## Assigned task
Starting from the line containing "Click red X icon beside Instance[3]", give again every line through the end of the entries, word for word. Pictures stay out of the copy.

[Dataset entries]
"""
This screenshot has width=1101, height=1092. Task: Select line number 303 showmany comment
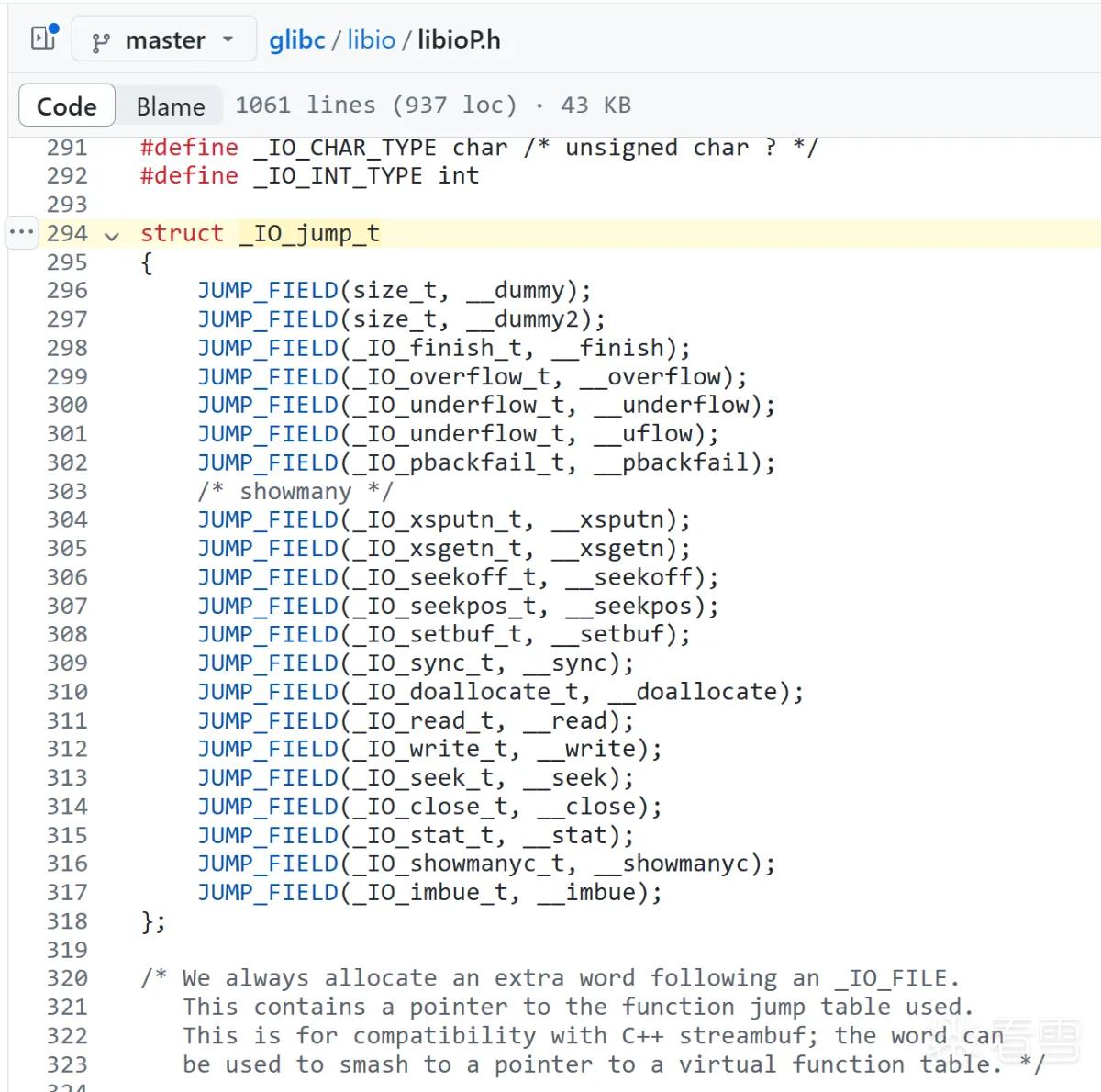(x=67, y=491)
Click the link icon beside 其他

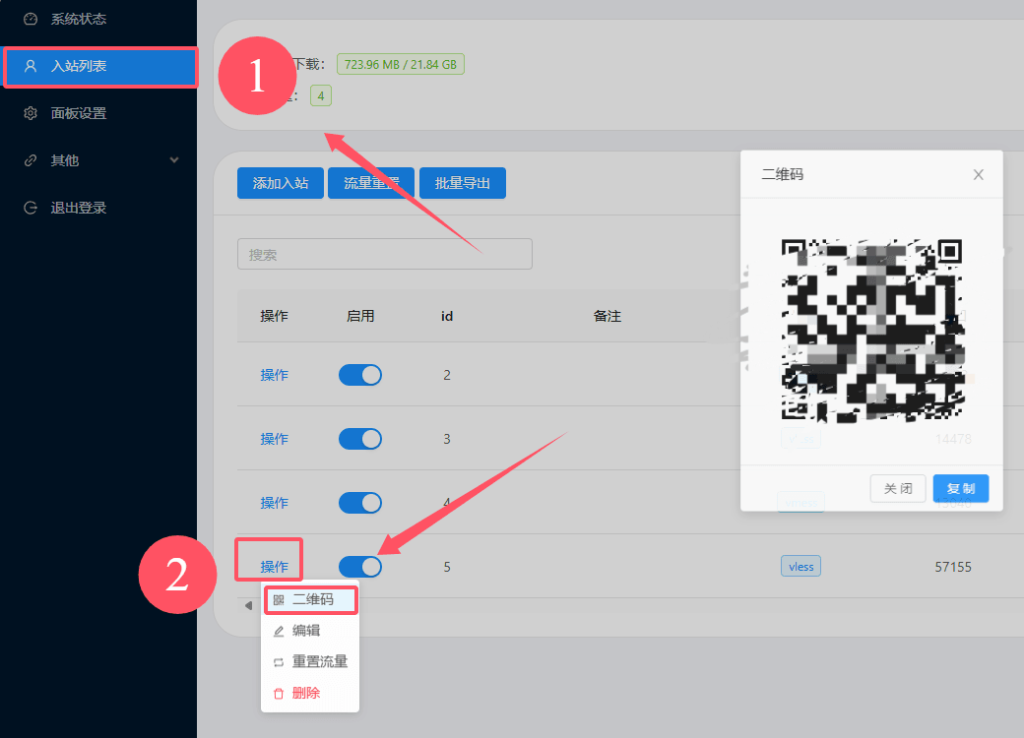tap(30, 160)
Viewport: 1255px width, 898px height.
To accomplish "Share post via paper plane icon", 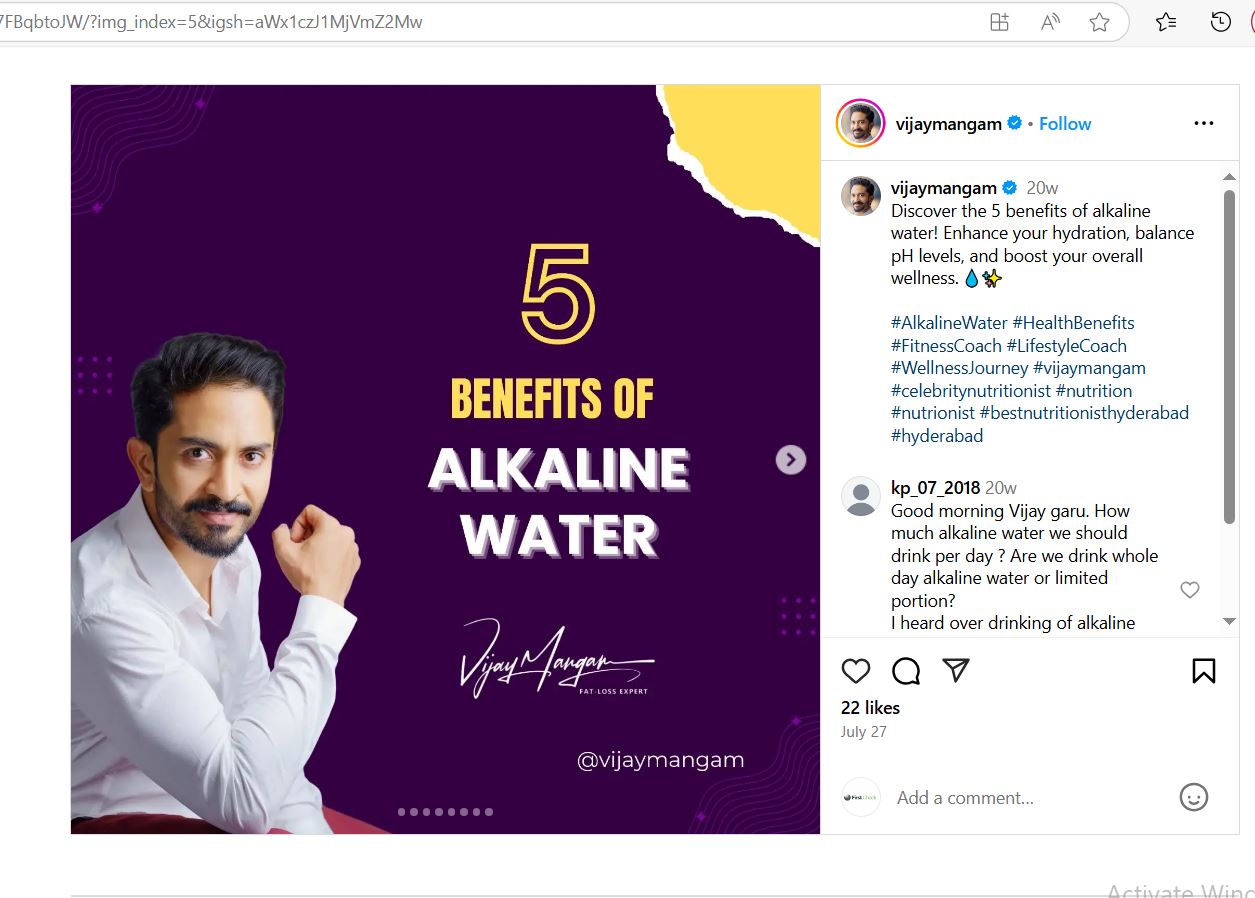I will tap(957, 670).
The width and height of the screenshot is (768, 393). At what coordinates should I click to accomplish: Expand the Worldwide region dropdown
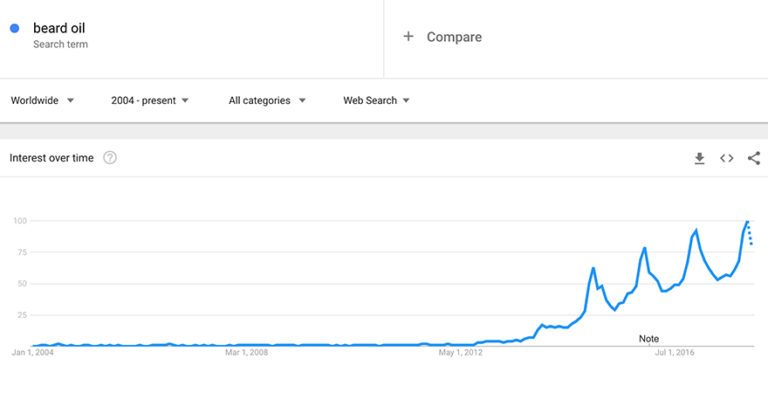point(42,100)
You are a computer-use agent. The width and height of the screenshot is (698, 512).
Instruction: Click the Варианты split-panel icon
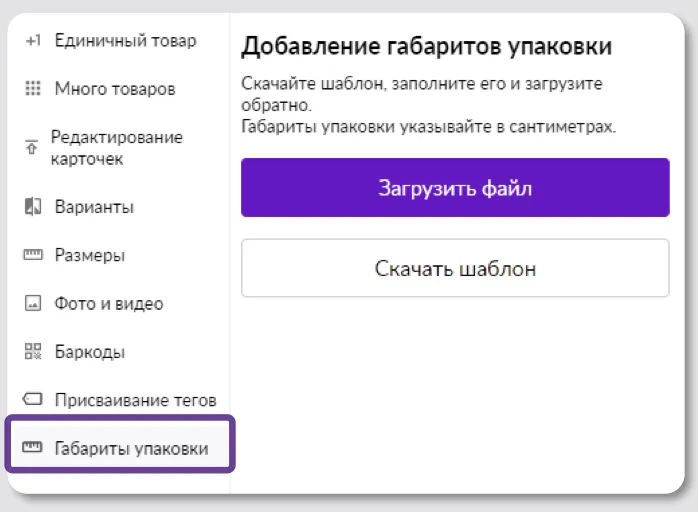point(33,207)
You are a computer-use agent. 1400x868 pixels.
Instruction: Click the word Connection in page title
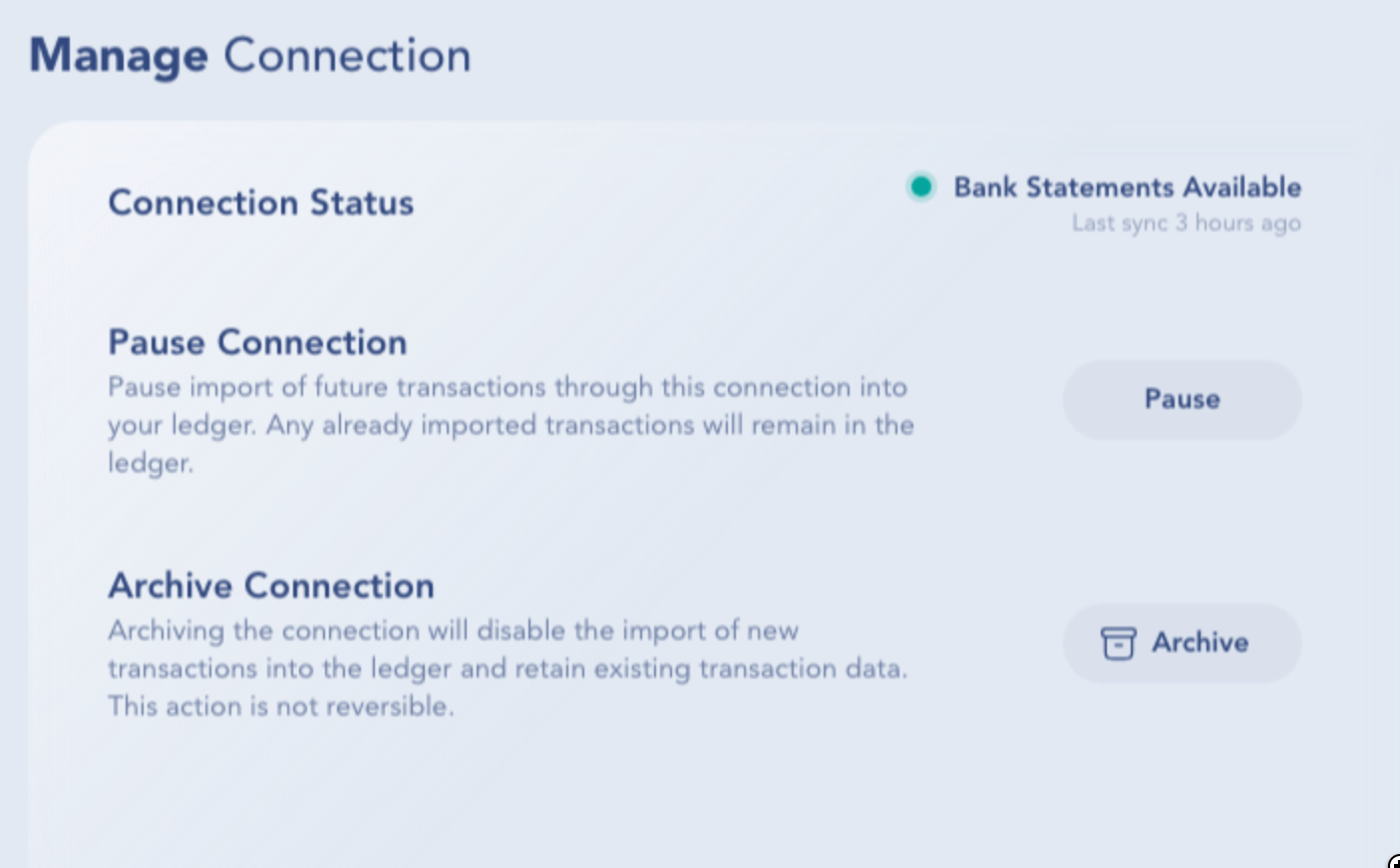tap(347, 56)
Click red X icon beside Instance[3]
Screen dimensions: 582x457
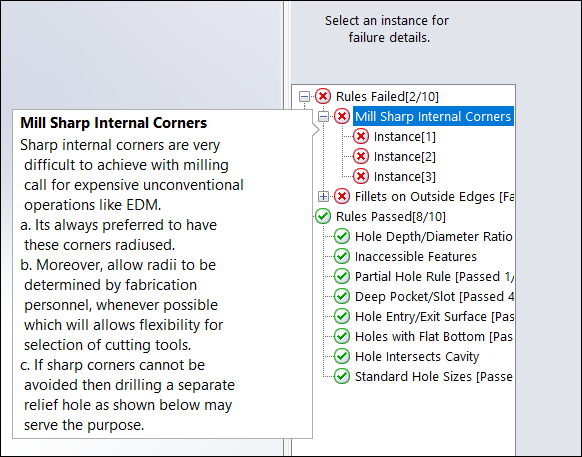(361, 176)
"""
## Worked solution
Click red X icon beside Instance[3]
Screen dimensions: 582x457
(361, 176)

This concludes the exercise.